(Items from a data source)
------------

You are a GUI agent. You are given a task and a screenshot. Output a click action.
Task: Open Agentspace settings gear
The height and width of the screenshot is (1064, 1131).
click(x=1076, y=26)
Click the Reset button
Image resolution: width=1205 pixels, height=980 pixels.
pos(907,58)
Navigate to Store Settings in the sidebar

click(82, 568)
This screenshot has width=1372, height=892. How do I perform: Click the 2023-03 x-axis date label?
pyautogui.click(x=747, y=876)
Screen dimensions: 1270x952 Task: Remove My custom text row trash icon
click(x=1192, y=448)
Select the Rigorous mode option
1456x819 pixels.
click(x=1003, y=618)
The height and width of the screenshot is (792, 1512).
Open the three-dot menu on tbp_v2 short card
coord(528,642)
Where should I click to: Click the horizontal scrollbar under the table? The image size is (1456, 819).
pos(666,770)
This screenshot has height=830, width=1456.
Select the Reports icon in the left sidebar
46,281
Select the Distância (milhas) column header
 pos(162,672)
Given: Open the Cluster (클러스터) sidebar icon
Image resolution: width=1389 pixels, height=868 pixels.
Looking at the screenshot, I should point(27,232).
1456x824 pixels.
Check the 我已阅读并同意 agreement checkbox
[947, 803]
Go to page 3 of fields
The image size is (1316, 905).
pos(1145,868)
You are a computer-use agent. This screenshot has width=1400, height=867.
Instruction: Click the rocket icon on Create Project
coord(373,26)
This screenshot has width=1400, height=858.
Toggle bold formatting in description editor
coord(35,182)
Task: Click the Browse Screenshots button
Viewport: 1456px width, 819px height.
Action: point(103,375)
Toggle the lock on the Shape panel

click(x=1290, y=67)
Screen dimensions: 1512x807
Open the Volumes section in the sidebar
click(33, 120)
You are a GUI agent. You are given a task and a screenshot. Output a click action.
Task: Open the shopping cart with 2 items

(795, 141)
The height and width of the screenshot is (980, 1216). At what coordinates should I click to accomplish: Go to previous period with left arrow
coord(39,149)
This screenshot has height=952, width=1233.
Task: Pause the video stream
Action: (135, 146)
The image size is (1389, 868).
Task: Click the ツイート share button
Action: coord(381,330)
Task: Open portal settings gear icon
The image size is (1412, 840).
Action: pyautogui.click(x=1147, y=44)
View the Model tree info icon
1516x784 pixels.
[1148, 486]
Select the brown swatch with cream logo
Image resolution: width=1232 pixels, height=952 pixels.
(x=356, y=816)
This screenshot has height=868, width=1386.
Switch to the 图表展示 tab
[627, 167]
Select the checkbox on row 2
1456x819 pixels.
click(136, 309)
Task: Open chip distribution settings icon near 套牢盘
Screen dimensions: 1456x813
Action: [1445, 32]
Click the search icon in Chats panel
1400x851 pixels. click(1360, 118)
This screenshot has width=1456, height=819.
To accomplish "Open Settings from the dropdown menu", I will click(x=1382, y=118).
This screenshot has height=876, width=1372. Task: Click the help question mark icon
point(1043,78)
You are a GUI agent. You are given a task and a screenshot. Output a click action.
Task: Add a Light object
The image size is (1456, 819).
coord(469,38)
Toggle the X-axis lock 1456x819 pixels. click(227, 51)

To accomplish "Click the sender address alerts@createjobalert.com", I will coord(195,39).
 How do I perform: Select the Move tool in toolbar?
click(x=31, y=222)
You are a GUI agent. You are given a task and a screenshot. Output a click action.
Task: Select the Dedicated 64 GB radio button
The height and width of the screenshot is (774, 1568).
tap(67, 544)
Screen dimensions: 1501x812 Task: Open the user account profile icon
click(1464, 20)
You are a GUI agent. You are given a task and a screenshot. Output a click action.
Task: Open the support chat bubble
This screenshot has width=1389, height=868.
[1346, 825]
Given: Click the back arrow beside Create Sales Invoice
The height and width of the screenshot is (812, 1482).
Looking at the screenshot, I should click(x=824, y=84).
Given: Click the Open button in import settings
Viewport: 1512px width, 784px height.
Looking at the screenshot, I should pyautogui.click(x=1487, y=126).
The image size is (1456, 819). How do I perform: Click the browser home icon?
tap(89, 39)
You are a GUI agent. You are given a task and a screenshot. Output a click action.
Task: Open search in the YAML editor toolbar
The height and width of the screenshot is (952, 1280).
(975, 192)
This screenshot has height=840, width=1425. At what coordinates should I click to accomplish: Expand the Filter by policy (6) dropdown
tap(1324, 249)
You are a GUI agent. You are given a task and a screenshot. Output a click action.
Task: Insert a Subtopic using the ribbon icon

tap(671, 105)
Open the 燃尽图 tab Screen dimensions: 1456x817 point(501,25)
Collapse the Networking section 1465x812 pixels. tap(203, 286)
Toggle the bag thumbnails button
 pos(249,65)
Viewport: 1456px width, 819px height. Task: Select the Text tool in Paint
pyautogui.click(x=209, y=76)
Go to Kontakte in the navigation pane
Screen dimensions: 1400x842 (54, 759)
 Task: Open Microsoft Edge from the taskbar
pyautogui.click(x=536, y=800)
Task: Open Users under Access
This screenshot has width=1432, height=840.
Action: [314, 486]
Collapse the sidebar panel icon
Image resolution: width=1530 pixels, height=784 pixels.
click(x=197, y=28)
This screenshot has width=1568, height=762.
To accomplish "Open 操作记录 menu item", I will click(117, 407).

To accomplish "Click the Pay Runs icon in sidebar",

------------

WHAT YOU NEED TO DO: Return exactly, and only, the lines above starting at the line that contains "The height and width of the screenshot is (792, 1512)." and ending at the line that contains "Task: Click the Browse Screenshots button".

SOLUTION TO THE PROBLEM:
The height and width of the screenshot is (792, 1512).
Open the three-dot menu on tbp_v2 short card
coord(528,642)
Where should I click to: Click the horizontal scrollbar under the table? The image size is (1456, 819).
pos(666,770)
This screenshot has height=830, width=1456.
Select the Reports icon in the left sidebar
46,281
Select the Distância (milhas) column header
 pos(162,672)
Given: Open the Cluster (클러스터) sidebar icon
Image resolution: width=1389 pixels, height=868 pixels.
Looking at the screenshot, I should point(27,232).
1456x824 pixels.
Check the 我已阅读并同意 agreement checkbox
[947, 803]
Go to page 3 of fields
The image size is (1316, 905).
pos(1145,868)
You are a computer-use agent. This screenshot has width=1400, height=867.
Instruction: Click the rocket icon on Create Project
coord(373,26)
This screenshot has width=1400, height=858.
Toggle bold formatting in description editor
coord(35,182)
Task: Click the Browse Screenshots button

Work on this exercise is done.